= What is needed =
Determine how many lines of the material hold the word "target", and answer with the number only.

+++ Data extract +++

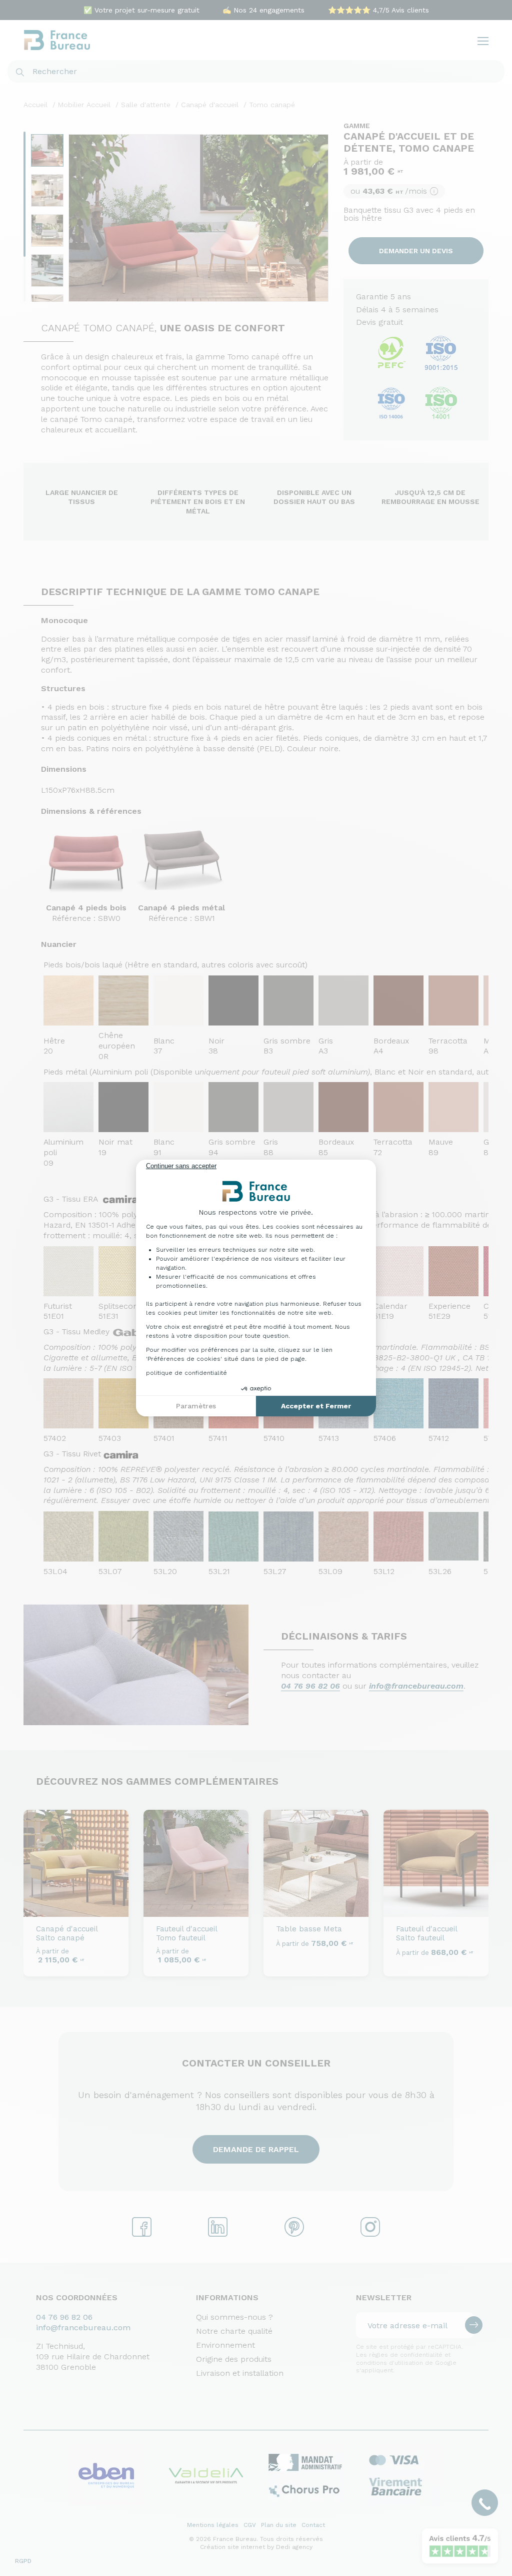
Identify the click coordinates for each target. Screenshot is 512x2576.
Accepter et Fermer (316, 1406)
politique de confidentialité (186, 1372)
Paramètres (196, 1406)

+++
+++ Data extract +++

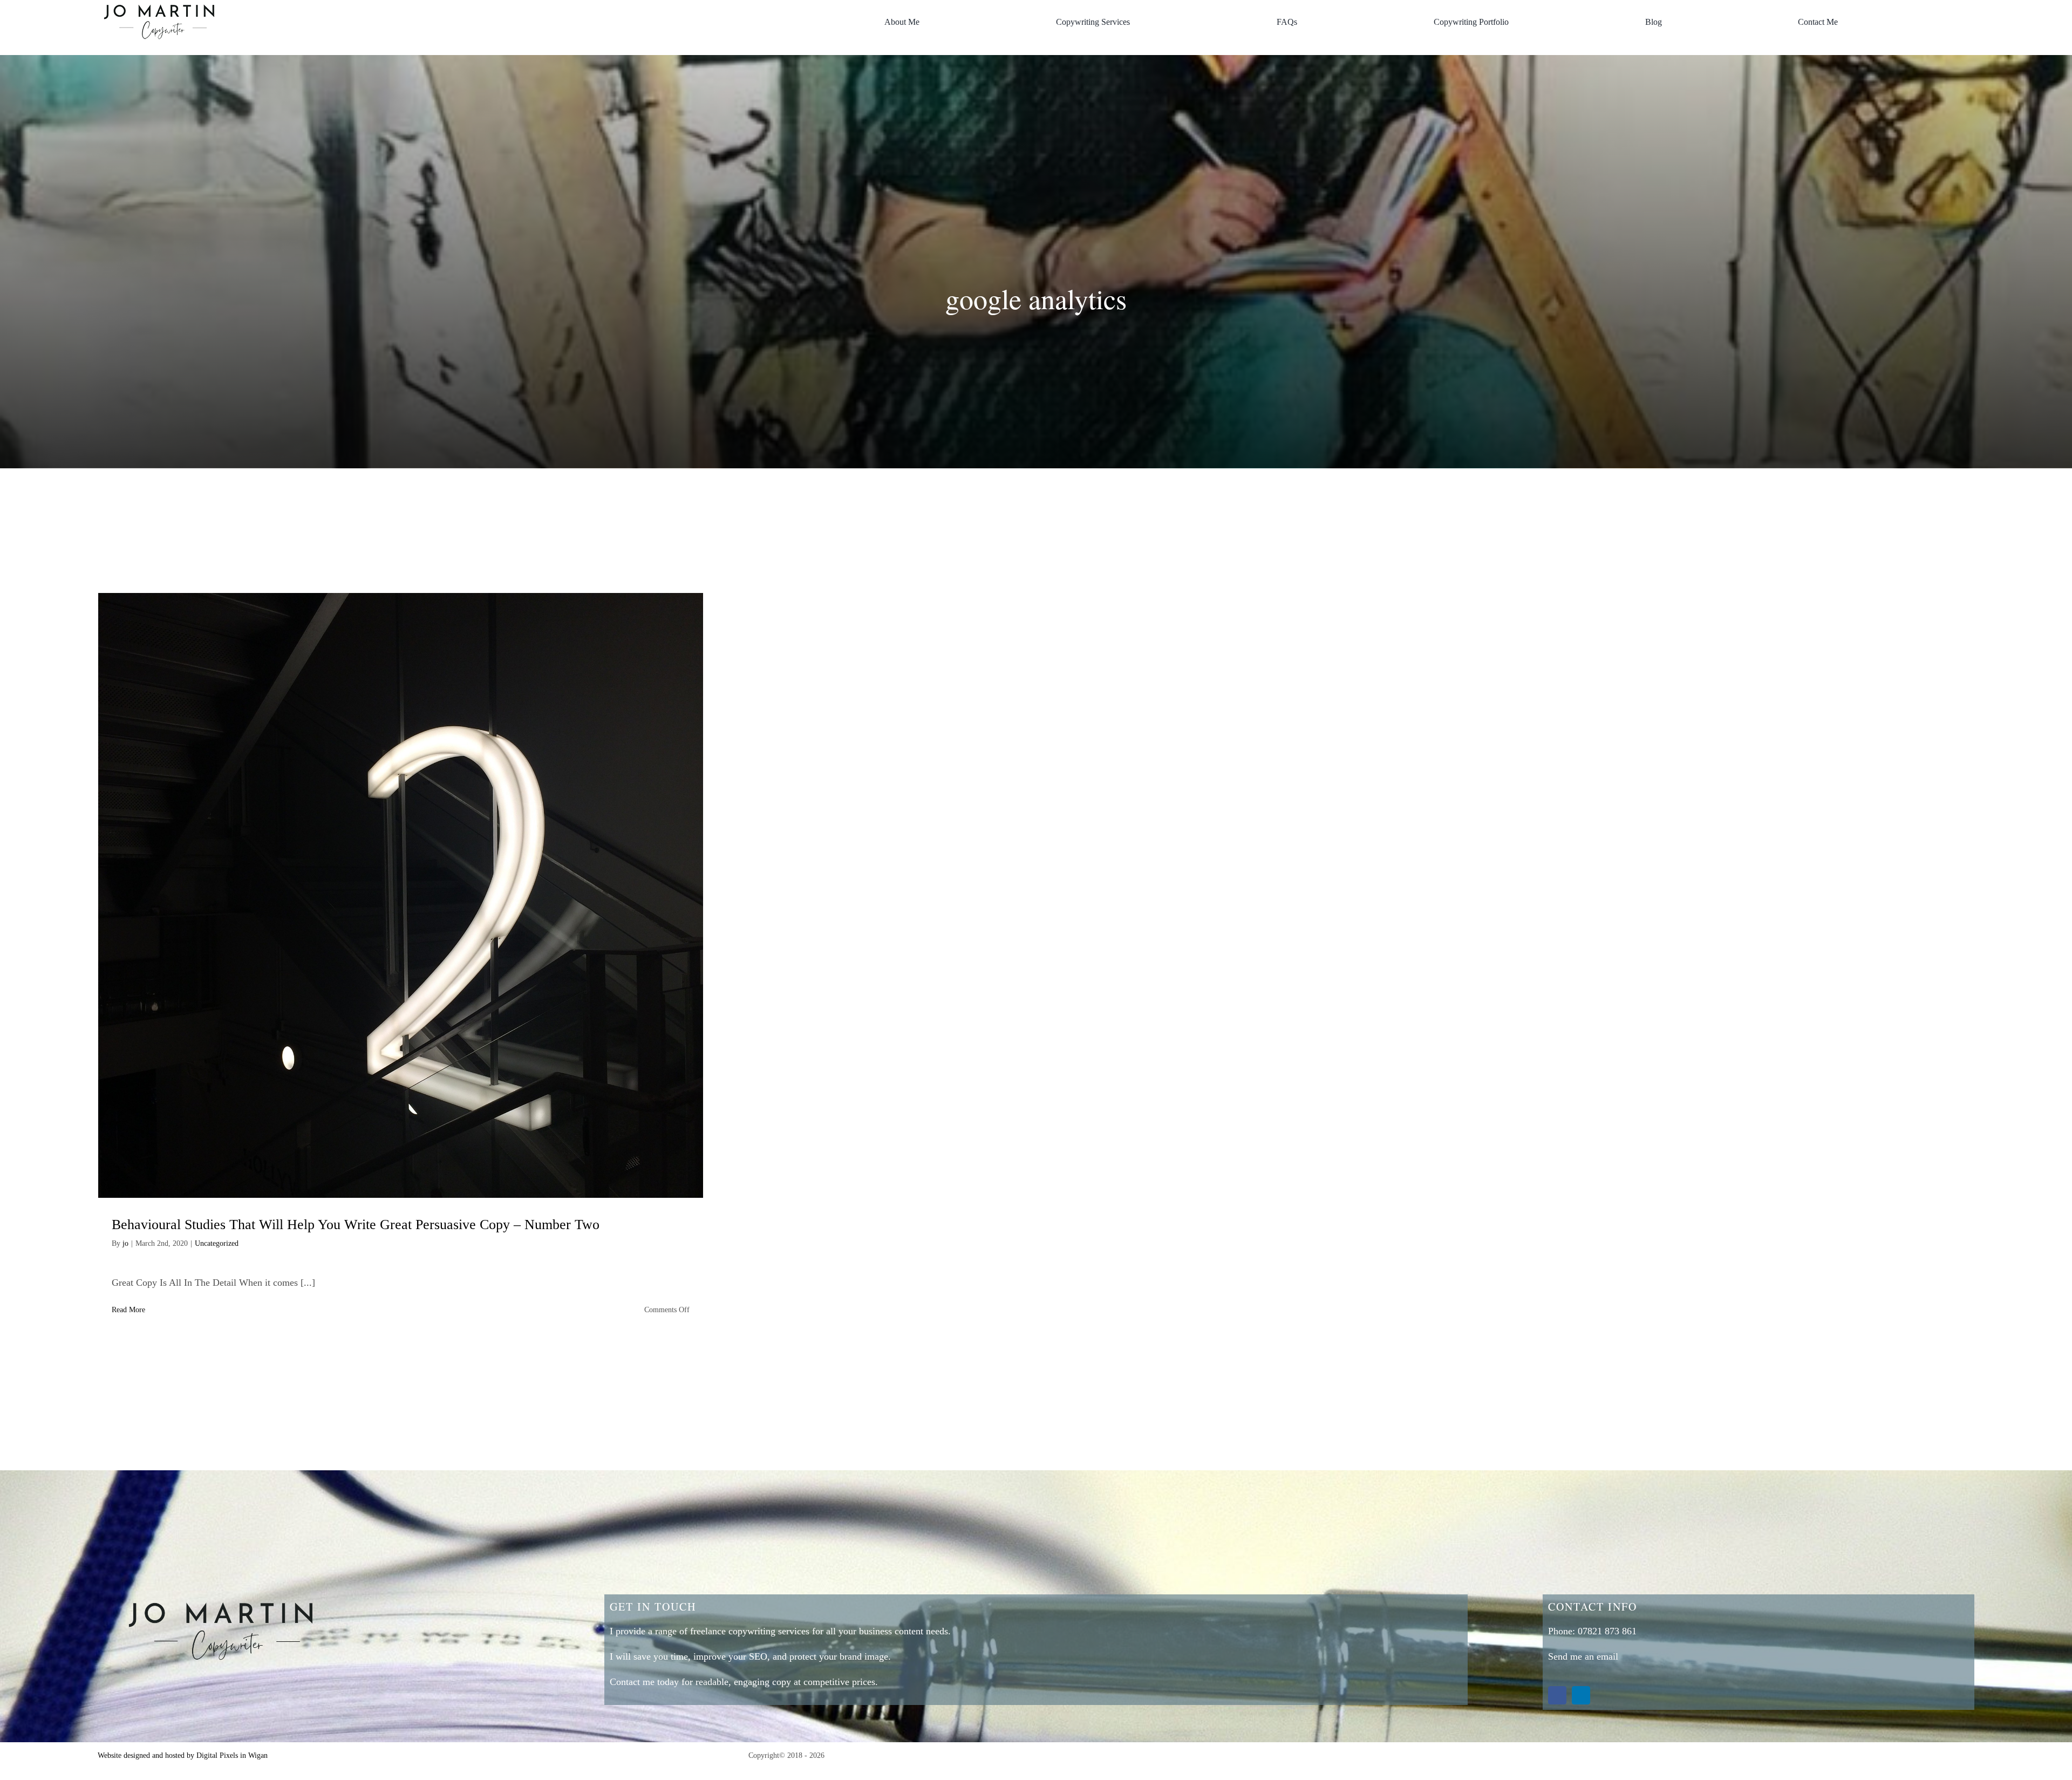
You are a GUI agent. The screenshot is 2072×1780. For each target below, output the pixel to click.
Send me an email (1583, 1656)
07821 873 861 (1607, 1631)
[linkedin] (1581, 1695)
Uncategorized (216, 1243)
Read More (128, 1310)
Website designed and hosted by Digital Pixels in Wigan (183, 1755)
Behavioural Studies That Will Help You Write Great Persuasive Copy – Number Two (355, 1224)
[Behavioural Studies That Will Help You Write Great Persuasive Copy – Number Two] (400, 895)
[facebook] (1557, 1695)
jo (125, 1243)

+++

= Exercise result =
2